On peut notamment s’interroger sur l’exact bien-fondé de certaines sanctions réglementaires. Pour revenir aux États-Unis, la SEC, le gendarme américain de la Bourse, a récemment condamné la société de courtage populaire Robinhood à payer 45 millions de dollars de pénalités pour divers manquements à la conformité. Mais, pratiquement dans le même temps, la Cour d’appel fédérale de La Nouvelle-Orléans (à dominante républicaine) a jugé que la SEC outrepassait son autorité en exigeant de plusieurs fonds spéculatifs qu’ils fournissent davantage de données à leurs clients. La Cour a en effet estimé que les investisseurs de tels fonds sont assez avisés et n’ont pas besoin de cette protection.
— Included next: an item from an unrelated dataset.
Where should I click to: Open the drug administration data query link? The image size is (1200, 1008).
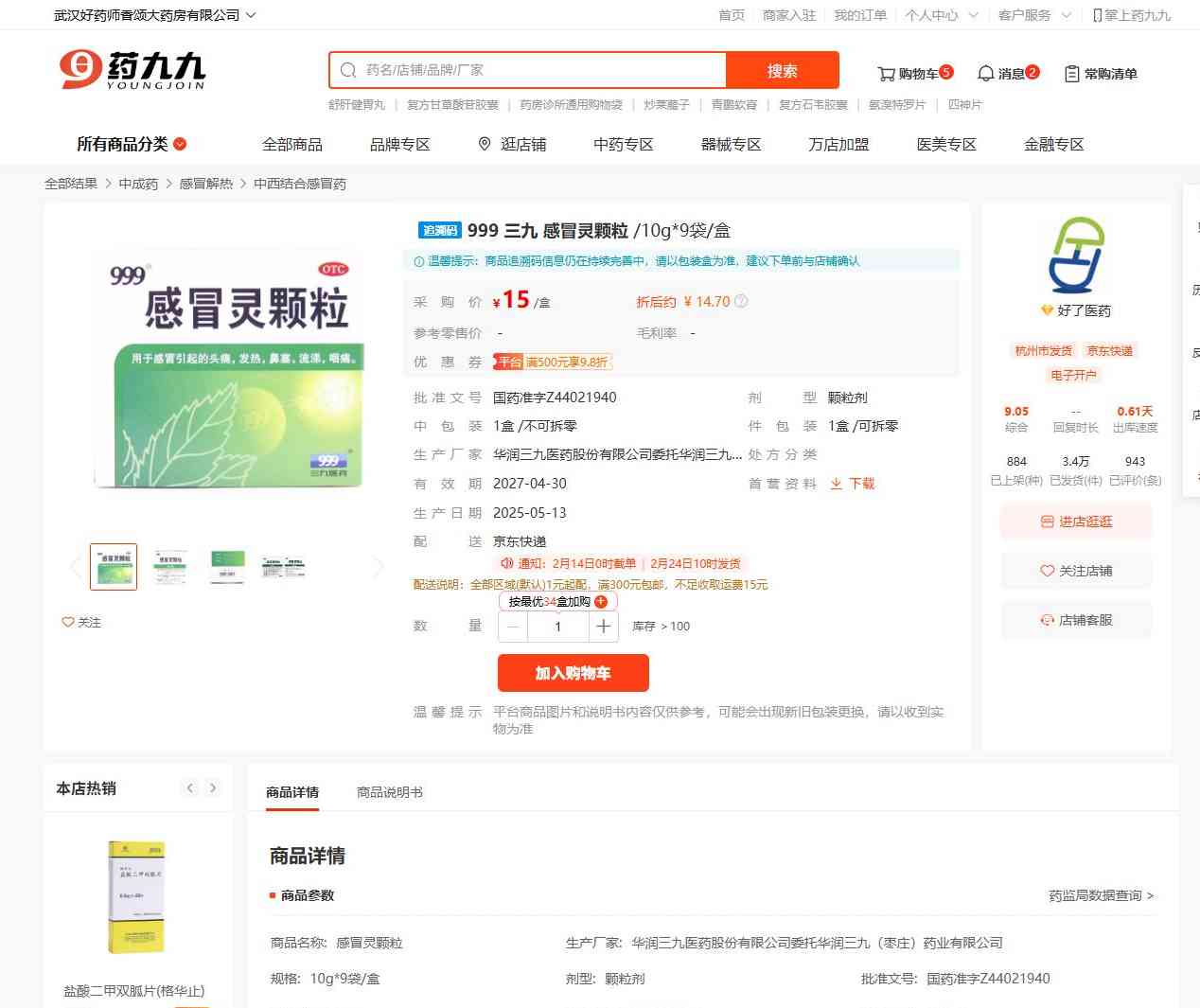click(x=1100, y=895)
Ce dernier jugement est intéressant en ce que, renvoyant à la responsabilité des investisseurs, il refuse de considérer a priori que les fonds d’investissements sont enclins à être dissimulateurs et leurs produits forcément dangereux.
Dans le même sens, une déclaration de Jeremy Barnum, le directeur financier de JP Morgan, lors de la dernière présentation des résultats de la banque souligne ce qui est sans doute le véritable enjeu d’un assouplissement réglementaire: "Tout ce que nous voulons, c'est un cadre réglementaire cohérent, rationnel, évalué de manière holistique, qui permette à une banque de faire son travail en soutenant l'économie et qui ne soit pas anti-banque par principe".